> EXERCISE BRIEF: Retyping the records exactly is the whole task.

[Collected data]
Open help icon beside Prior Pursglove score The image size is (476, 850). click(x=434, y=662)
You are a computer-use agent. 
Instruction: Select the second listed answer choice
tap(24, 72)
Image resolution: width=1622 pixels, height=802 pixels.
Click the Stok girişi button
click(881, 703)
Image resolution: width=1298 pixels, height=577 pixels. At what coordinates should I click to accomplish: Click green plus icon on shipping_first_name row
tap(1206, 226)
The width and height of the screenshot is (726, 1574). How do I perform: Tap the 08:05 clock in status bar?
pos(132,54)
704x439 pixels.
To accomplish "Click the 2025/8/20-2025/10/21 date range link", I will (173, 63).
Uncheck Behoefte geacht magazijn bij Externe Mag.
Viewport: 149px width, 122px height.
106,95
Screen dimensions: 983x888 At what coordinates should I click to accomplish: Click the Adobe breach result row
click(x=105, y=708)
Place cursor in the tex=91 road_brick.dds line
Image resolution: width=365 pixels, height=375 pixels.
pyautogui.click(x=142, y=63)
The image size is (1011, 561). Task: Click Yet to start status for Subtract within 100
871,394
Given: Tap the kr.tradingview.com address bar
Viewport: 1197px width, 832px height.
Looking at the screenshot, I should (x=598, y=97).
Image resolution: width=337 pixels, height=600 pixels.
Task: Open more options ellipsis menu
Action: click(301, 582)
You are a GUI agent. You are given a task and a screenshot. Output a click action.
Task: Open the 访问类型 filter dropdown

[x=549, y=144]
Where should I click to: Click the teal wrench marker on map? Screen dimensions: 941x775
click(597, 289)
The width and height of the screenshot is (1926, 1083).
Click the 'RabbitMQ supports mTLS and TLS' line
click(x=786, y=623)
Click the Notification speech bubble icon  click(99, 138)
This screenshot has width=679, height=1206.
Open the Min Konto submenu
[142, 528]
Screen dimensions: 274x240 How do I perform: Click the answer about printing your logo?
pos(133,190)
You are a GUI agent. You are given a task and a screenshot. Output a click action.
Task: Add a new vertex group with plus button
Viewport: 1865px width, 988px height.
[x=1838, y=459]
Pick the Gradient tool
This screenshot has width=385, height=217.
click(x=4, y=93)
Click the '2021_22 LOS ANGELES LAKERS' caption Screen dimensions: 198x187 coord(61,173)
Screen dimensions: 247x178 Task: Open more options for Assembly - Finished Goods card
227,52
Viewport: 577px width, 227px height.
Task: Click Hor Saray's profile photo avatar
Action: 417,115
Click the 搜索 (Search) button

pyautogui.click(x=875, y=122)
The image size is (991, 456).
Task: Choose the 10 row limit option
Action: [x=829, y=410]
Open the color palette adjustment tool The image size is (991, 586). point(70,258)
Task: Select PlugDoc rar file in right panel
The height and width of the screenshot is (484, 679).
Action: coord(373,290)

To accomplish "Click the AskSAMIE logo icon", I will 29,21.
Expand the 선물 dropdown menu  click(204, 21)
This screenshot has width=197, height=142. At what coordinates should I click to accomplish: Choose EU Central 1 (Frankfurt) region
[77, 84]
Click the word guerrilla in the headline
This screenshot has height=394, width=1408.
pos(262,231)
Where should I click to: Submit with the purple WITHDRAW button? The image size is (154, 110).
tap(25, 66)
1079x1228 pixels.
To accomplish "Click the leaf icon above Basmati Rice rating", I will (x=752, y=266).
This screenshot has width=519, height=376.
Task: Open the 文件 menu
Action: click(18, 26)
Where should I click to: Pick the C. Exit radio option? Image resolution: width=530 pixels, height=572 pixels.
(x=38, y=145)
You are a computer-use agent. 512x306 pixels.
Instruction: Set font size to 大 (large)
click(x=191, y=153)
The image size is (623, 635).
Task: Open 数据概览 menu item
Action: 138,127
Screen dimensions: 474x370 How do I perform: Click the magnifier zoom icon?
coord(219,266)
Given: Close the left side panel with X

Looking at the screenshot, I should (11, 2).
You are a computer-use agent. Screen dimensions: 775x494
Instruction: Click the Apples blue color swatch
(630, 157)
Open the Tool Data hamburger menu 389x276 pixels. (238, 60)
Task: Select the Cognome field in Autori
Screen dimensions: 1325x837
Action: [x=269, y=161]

> ANSWER BOX:
Open help icon beside Prior Pursglove score The image size is (476, 850). click(x=434, y=662)
You are a computer-use agent. 
Instruction: Select the second listed answer choice
tap(24, 72)
Image resolution: width=1622 pixels, height=802 pixels.
Click the Stok girişi button
click(881, 703)
Image resolution: width=1298 pixels, height=577 pixels. At what coordinates should I click to accomplish: Click green plus icon on shipping_first_name row
tap(1206, 226)
The width and height of the screenshot is (726, 1574). How do I perform: Tap the 08:05 clock in status bar?
pos(132,54)
704x439 pixels.
To accomplish "Click the 2025/8/20-2025/10/21 date range link", I will (173, 63).
Uncheck Behoefte geacht magazijn bij Externe Mag.
Viewport: 149px width, 122px height.
106,95
Screen dimensions: 983x888 At what coordinates should I click to accomplish: Click the Adobe breach result row
click(x=105, y=708)
Place cursor in the tex=91 road_brick.dds line
Image resolution: width=365 pixels, height=375 pixels.
pyautogui.click(x=142, y=63)
The image size is (1011, 561). Task: Click Yet to start status for Subtract within 100
871,394
Given: Tap the kr.tradingview.com address bar
Viewport: 1197px width, 832px height.
Looking at the screenshot, I should (x=598, y=97).
Image resolution: width=337 pixels, height=600 pixels.
Task: Open more options ellipsis menu
Action: click(301, 582)
You are a GUI agent. You are given a task and a screenshot. Output a click action.
Task: Open the 访问类型 filter dropdown

[x=549, y=144]
Where should I click to: Click the teal wrench marker on map? Screen dimensions: 941x775
click(597, 289)
The width and height of the screenshot is (1926, 1083).
Click the 'RabbitMQ supports mTLS and TLS' line
click(x=786, y=623)
Click the Notification speech bubble icon  click(99, 138)
This screenshot has width=679, height=1206.
Open the Min Konto submenu
[142, 528]
Screen dimensions: 274x240 How do I perform: Click the answer about printing your logo?
pos(133,190)
You are a GUI agent. You are given a task and a screenshot. Output a click action.
Task: Add a new vertex group with plus button
Viewport: 1865px width, 988px height.
[x=1838, y=459]
Pick the Gradient tool
This screenshot has width=385, height=217.
click(x=4, y=93)
Click the '2021_22 LOS ANGELES LAKERS' caption Screen dimensions: 198x187 coord(61,173)
Screen dimensions: 247x178 Task: Open more options for Assembly - Finished Goods card
227,52
Viewport: 577px width, 227px height.
Task: Click Hor Saray's profile photo avatar
Action: 417,115
Click the 搜索 (Search) button

pyautogui.click(x=875, y=122)
The image size is (991, 456).
Task: Choose the 10 row limit option
Action: [x=829, y=410]
Open the color palette adjustment tool The image size is (991, 586). point(70,258)
Task: Select PlugDoc rar file in right panel
The height and width of the screenshot is (484, 679).
Action: coord(373,290)

To accomplish "Click the AskSAMIE logo icon", I will 29,21.
Expand the 선물 dropdown menu  click(204, 21)
This screenshot has width=197, height=142. At what coordinates should I click to accomplish: Choose EU Central 1 (Frankfurt) region
[77, 84]
Click the word guerrilla in the headline
This screenshot has height=394, width=1408.
pos(262,231)
Where should I click to: Submit with the purple WITHDRAW button? The image size is (154, 110).
tap(25, 66)
1079x1228 pixels.
To accomplish "Click the leaf icon above Basmati Rice rating", I will (x=752, y=266).
This screenshot has width=519, height=376.
Task: Open the 文件 menu
Action: click(18, 26)
Where should I click to: Pick the C. Exit radio option? Image resolution: width=530 pixels, height=572 pixels.
(x=38, y=145)
You are a computer-use agent. 512x306 pixels.
Instruction: Set font size to 大 (large)
click(x=191, y=153)
The image size is (623, 635).
Task: Open 数据概览 menu item
Action: 138,127
Screen dimensions: 474x370 How do I perform: Click the magnifier zoom icon?
coord(219,266)
Given: Close the left side panel with X

Looking at the screenshot, I should (11, 2).
You are a computer-use agent. Screen dimensions: 775x494
Instruction: Click the Apples blue color swatch
(630, 157)
Open the Tool Data hamburger menu 389x276 pixels. (238, 60)
Task: Select the Cognome field in Autori
Screen dimensions: 1325x837
Action: [x=269, y=161]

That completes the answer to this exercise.